Is there a convenient list somewhere that shows how many slots Blender has gotten each year?

http://wiki.blender.org/index.php/Dev:Ref/GoogleSummerOfCode

Thanks.

2005 : 10
2006 : 3
2007 : 5
2008 : 6
2009 : 6
2010 : 10
2011 : 17
2012 : 16

And of those 16, only 7 1/2 made it to trunk (I count the bevel/bridge/boolean as half)? Less than half. That´s grim, I think a requirement for completion would be to show at least some level of completeness…
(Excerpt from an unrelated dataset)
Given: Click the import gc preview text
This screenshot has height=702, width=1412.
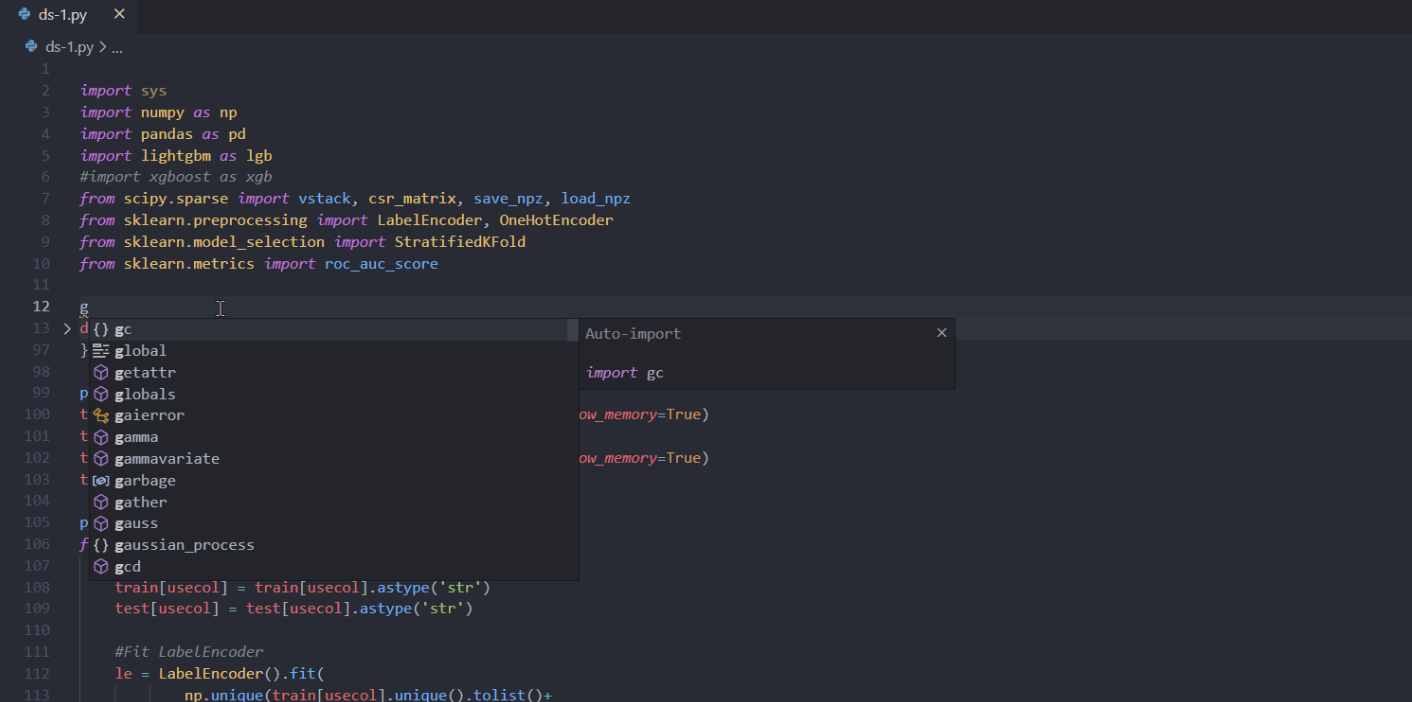Looking at the screenshot, I should [x=624, y=372].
Any way, according to Ton, they preliminarily got the slots they requested, which I imagine would be at least as many as last year, so things looking up - and a lot of interest in Cycles it seems :slight_smile:

Double post, sorry

Student developers, moderately ambitious projects, unfamiliarity with Blender’s codebase, limited completion time, potential conflicts/readiness issues with core development… I’d say a nearly 50% inclusion rate is pretty impressive. Many other GSOC development projects for other applications don’t even get that much.

Is this the right topic to submit ideas?

Here is my proposal (same as gsoc 2012 :rolleyes:) :

Skinning - Animation:

Skin wrap modifier /an essential rigging tool - a second engine to the mesh deform modifier :

Principle :

This modifier can be found in 3dsMax (and i think there is something similar in Maya). Like the Mesh Deform modifier, it deforms a mesh using a reference mesh.
The difference is the way the vertices are weighted : it uses the distance between vertices of the two meshes instead of the mesh volume.

It can be used in the skinning process to:

-skin clothes, props on a skinned body within two mouse clicks, regardless of the skinning method used for the body : armature modifier, mesh deformed modifier, and it deforms well with the corrective shape keys as vertices are simply bind to each other.
-ease clothes simulations using a low poly reference mesh in the simulation and binding a high def mesh with lots of details on it.
-skin the low poly version of a high poly mesh quickly
-etc… essential in a movie production once you’ve tried it.

User Interface :
I think of mainly 3 parameters and one button :
-Object: reference mesh to bind the base mesh
-Distance : the distance between the vertices of the reference mesh and the vertices of the base mesh used to bind the vertices
-Fall off [0-1]: Used to soften the effect with the distance
-A “Bind” button to compute.

Is this the right topic to submit ideas?
No it’s not. You’re too late anyway for this years GSoC submission

If you’ve got some ideas create or use one of the miriad other threads. This should’nt be used as a dumping ground of random ideas each user thinks is the most important thing in the world.